È stato tutto così… eccitante.
Il DI Lestrade di Scotland Yard
ci ha fatti entrare nell’appartamento dov’è stato trovato il corpo della donna
e lì ho fatto il mio dovere di dottore. Naturalmente quello che ho detto non è
bastato a Sherlock Holmes.
Fino a quel momento non avevo ancora compreso a pieno
tutti gli aspetti della sua genialità, ma poi, arrivati sulla scena del crimine,
ha girato per la stanza e osservato la donna per qualche minuto, poi è partito in
quarta, deducendo che lavorava nel cinema e che veniva da Cardiff (guardando
com’era vestita e quanto e dove era bagnata), che era sposata e con numerosi
amanti, e che aveva avuto una valigia. Ma nessuno
aveva trovato una valigia di fianco al corpo. Ovviamente Sherlock ha capito che
se non era lì doveva avercela ancora l’assassino, così e corso via a cercarla.
Ammetto che in quel momento l’ho quasi odiato, ma poi alcuni eventi mi hanno
fatto capire che era meglio se tornavo da lui.
Ho mandato un messaggio all’assassino usando il telefono
della vittima (ero abbastanza spaventato in quel momento) e poi siamo usciti
per cercarlo. Siamo rimasti appostati per qualche decina di minuti in un bar,
ci siamo lanciati all’inseguimento di un taxi per le vie di Londra (che
Sherlock sapeva a memoria!), fino a scoprire di essere in errore.

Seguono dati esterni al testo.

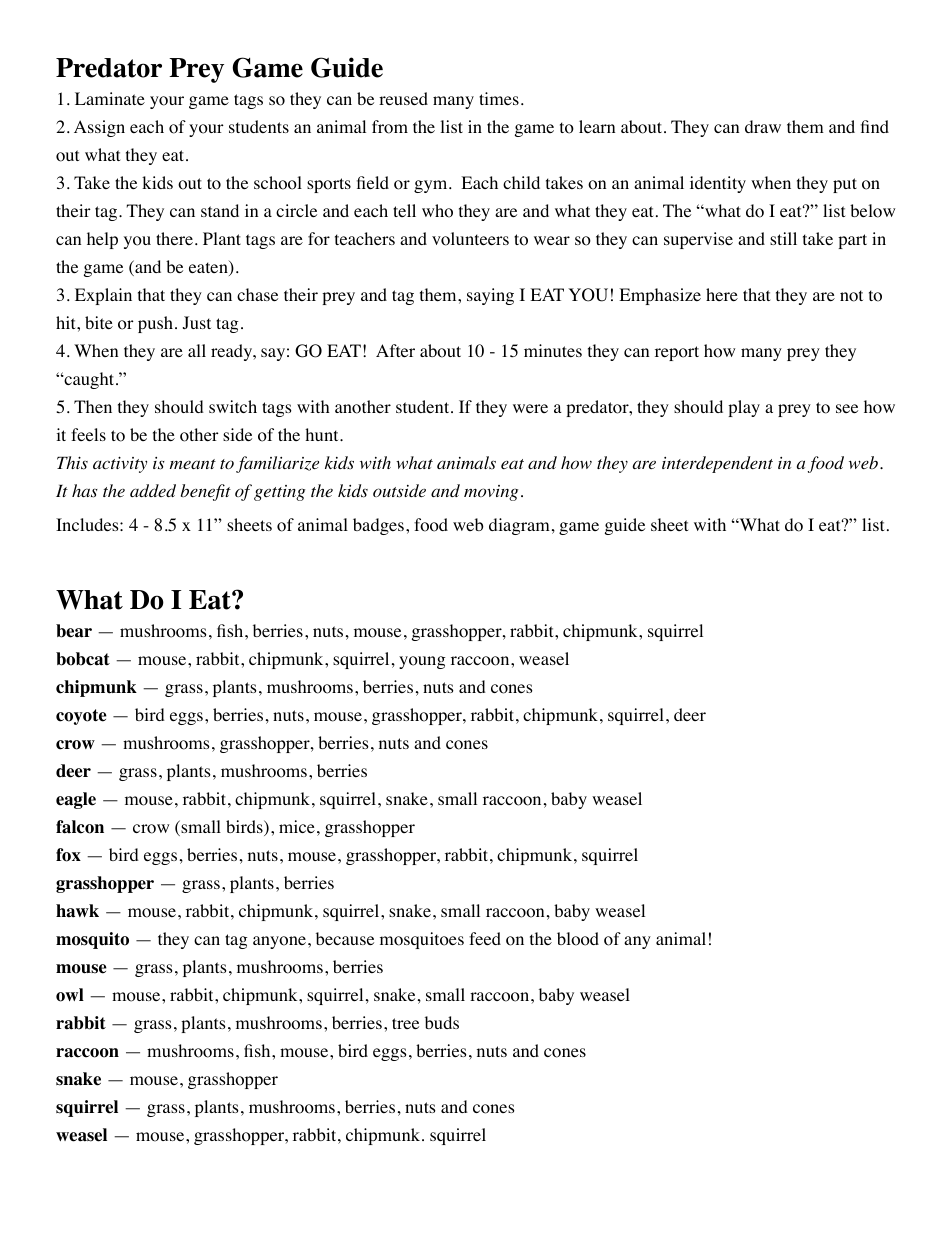  Describe the element at coordinates (491, 493) in the page. I see `moving` at that location.
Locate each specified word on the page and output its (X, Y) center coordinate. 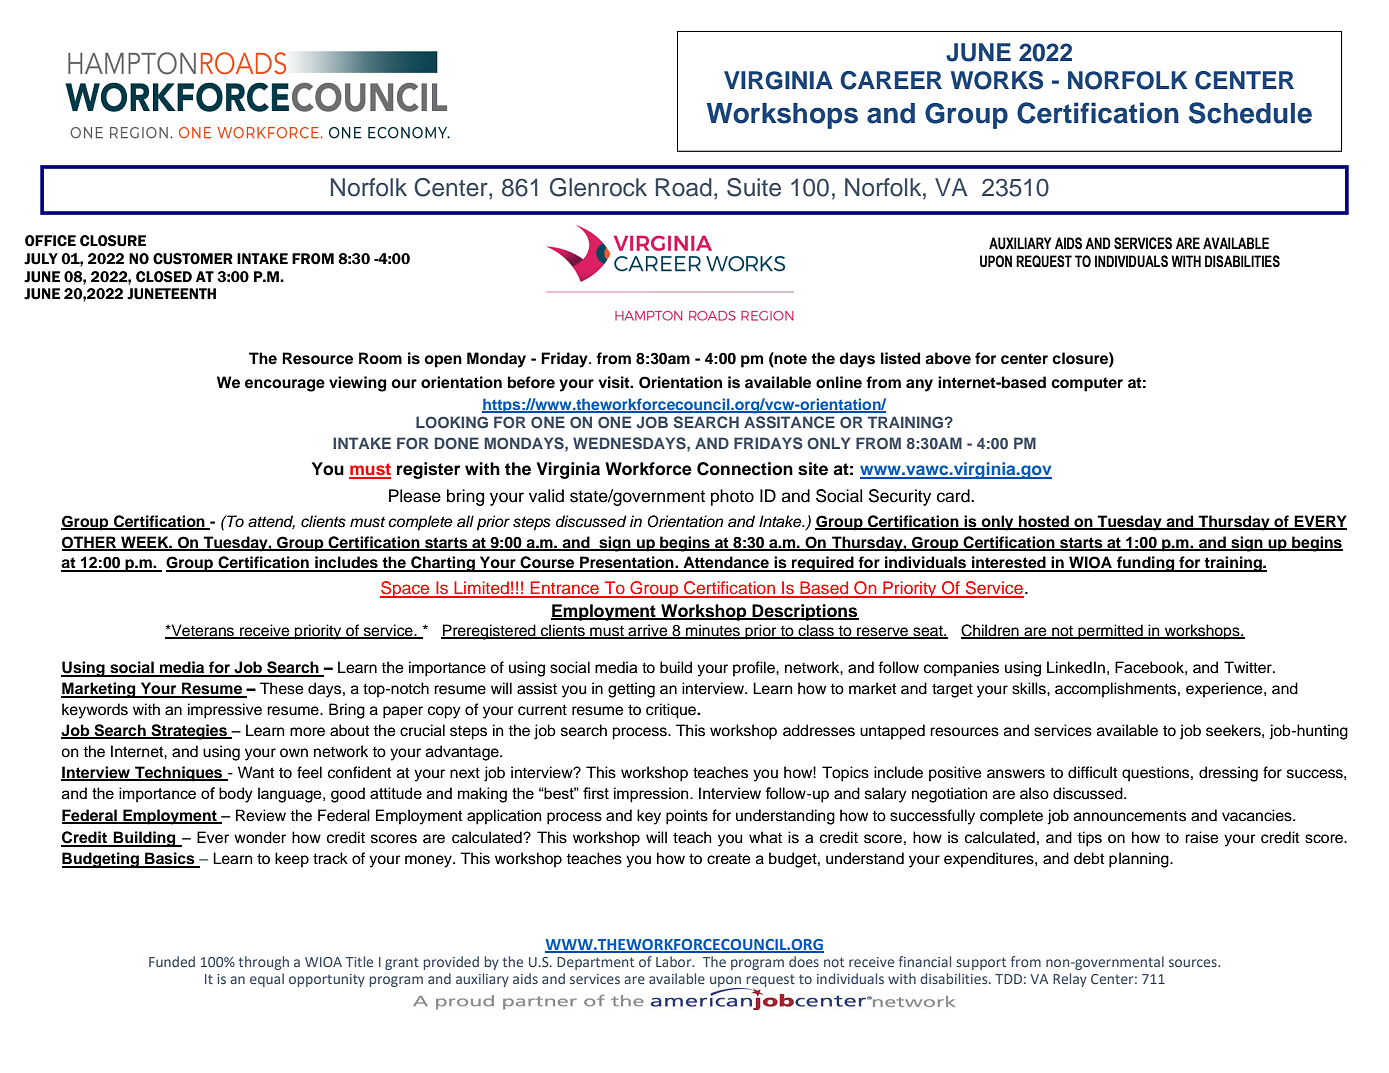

Quando siamo tornati a casa
l’ispettore e tutta la troupe erano lì, ma non posso dire il perché e vi
assicuro che è meglio per voi non saperlo. A un certo punto è arrivata la
signora Hudson dicendo che il taxi era arrivato. Ma
noi non avevamo chiamato alcun taxi.
Sherlock è uscito improvvisamente e lo abbiamo visto
andarsene a bordo del veicolo.
Sono riuscito a seguirlo grazie al GPS del cellulare
della vittima e sono riuscito a salvarlo prima che fosse
troppo tardi. Per fortuna. Quel pazzo stava per suicidarsi.
Beh… è stata una serata piuttosto impegnativa ma tutto si
è risolto per il meglio. Il tassista è morto e noi siamo sani e salvi a casa
nostra.
Insomma, uno “Studio in rosa” è stato il nostro primo
caso e sinceramente spero che non sia l’ultimo.
6 commenti
Harriet Watson
Ma che bella storia, fratellino! Ho sempre pensato che
saresti diventato uno scrittore… spero di poterti rivedere presto! Buone
avventure ;)
Ella
Sono contenta che tu abbia cominciato a
scrivere sul serio. È una buona cosa. Spero che tu possa divertirti con il tuo
nuovo “coinquilino”, ma ricorda di venire agli appuntamenti. Sempre che tu ne
abbia ancora bisogno.
John H.
Watson
Sì Ella, non
sono ancora così fuori di testa. Certe cose me le ricordo…
Mike Stamford
Sono contento che tu mi abbia tirato in
mezzo, veramente. Spero di essere ricordato come il cupido di questa vostra
splendida relazione.
John H.
Watson
Non siamo fidanzati
Mike.
Mike Stamford
E vorrei ben vedere… LoL
~*~
«Allora, dottor Watson… come procede il suo blog?»
Lasci Sherlock alle sue
brillanti deduzioni e ti volgi vero Lestrade. «Oh…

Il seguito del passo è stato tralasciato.